Comment: The paper introduces the contexture theory for representation learning, providing a theoretical framework that aligns with the representation learning criterion.

Relevance: 10 Novelty: 9

2. MoxE: Mixture of xLSTM Experts with Entropy-Aware Routing for Efficient Language Modeling

ArXiv ID: 2505.01459

Authors: Abdoul Majid O. Thiombiano, Brahim Hnich, Ali Ben Mrad, Mohamed Wiem Mkaouer

Abstract: This paper introduces MoxE, a novel architecture that synergistically combines the Extended Long Short-Term Memory (xLSTM) with the Mixture of Experts (MoE) framework to address critical scalability and efficiency challenges in large language models (LLMs). The proposed method effectively leverages xLSTM's innovative memory structures while strategically introducing sparsity through MoE to substantially reduce computational overhead. At the heart of our approach is a novel entropy-based routing mechanism, designed to dynamically route tokens to specialized experts, thereby ensuring efficient and balanced resource utilization. This entropy awareness enables the architecture to effectively manage both rare and common tokens, with mLSTM blocks being favored to handle rare tokens. To further enhance generalization, we introduce a suite of auxiliary losses, including entropy-based and group-wise balancing losses, ensuring robust performance and efficient training. Theoretical analysis and empirical evaluations rigorously demonstrate that MoxE achieves significant efficiency gains and enhanced effectiveness compared to existing approaches, marking a notable advancement in scalable LLM architectures.

SUPPLIED RECORDS:
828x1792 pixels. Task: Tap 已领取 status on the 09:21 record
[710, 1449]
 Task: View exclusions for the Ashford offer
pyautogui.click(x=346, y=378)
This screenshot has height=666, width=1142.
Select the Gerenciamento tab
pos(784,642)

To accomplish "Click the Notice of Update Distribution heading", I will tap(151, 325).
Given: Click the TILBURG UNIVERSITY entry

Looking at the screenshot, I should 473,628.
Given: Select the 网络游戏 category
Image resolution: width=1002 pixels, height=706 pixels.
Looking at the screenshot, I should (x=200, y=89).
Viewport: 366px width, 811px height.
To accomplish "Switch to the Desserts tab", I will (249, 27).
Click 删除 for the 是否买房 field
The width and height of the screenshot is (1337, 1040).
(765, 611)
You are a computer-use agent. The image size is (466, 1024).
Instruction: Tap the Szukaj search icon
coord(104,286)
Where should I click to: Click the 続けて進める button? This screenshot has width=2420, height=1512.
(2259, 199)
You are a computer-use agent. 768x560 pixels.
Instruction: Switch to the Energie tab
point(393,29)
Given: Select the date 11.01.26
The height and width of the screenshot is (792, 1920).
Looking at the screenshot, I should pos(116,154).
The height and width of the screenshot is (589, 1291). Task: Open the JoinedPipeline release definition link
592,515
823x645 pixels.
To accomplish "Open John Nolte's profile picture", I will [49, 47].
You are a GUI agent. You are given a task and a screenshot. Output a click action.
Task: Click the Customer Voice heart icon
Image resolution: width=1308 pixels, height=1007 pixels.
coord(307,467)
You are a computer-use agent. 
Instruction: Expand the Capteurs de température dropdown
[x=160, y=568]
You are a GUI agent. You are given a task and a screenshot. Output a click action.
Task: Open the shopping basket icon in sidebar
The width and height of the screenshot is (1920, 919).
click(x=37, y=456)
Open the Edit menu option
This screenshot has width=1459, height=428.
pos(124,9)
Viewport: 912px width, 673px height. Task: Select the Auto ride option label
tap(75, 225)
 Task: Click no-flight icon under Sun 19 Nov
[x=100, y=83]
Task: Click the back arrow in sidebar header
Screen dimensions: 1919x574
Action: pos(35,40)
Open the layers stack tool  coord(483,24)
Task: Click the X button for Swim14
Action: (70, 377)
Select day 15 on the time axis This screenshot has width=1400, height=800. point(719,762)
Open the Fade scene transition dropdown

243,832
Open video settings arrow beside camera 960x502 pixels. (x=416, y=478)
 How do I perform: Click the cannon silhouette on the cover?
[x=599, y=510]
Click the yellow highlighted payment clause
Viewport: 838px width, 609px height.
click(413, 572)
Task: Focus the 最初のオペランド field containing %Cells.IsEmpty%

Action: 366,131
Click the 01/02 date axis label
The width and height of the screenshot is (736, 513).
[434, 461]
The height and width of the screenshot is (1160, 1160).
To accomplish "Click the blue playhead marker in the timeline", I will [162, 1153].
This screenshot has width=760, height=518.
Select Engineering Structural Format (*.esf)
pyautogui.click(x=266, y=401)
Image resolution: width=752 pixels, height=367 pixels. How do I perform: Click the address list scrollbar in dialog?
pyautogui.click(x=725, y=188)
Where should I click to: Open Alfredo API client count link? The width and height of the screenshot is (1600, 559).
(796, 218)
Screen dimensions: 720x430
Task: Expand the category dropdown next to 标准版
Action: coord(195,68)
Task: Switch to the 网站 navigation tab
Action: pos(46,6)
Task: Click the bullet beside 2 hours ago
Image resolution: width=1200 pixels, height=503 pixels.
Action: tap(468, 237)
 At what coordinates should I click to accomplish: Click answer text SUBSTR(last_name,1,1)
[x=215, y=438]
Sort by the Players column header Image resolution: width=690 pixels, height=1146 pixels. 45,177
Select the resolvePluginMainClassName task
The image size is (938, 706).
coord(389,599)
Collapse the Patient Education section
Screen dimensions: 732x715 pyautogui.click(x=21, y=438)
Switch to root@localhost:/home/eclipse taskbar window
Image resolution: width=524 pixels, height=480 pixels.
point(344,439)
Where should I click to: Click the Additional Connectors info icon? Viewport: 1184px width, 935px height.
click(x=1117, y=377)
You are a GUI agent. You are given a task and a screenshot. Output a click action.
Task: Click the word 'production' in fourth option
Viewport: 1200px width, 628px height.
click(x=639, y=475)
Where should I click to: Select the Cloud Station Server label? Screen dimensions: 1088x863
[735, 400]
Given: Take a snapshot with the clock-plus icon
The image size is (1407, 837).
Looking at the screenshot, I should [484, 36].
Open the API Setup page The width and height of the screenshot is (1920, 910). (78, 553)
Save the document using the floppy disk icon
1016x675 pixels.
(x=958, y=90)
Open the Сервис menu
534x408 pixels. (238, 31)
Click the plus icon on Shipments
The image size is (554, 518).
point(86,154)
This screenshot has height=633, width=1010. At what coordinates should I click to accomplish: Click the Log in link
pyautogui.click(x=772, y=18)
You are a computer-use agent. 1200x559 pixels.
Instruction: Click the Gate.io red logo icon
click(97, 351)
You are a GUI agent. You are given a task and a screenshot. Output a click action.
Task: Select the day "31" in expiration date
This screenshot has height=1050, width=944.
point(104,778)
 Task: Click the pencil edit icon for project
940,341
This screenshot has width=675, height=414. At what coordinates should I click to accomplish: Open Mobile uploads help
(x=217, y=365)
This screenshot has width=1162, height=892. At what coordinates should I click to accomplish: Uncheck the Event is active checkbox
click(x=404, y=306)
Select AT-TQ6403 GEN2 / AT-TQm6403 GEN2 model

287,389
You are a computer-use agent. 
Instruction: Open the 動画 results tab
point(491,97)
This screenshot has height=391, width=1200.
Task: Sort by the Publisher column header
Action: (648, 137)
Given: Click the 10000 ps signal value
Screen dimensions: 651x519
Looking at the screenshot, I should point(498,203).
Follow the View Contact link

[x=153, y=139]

ACTIONS TO TAKE:
A. According to the paper listing, which blocks does MoxE favor for handling rare tokens?
B. Reproduce the part of the paper listing between "Comment: The paper" and "representation learning criterion.", inclusive.

ANSWERS PROVIDED:
A. mLSTM blocks

B.
Comment: The paper introduces the contexture theory for representation learning, providing a theoretical framework that aligns with the representation learning criterion.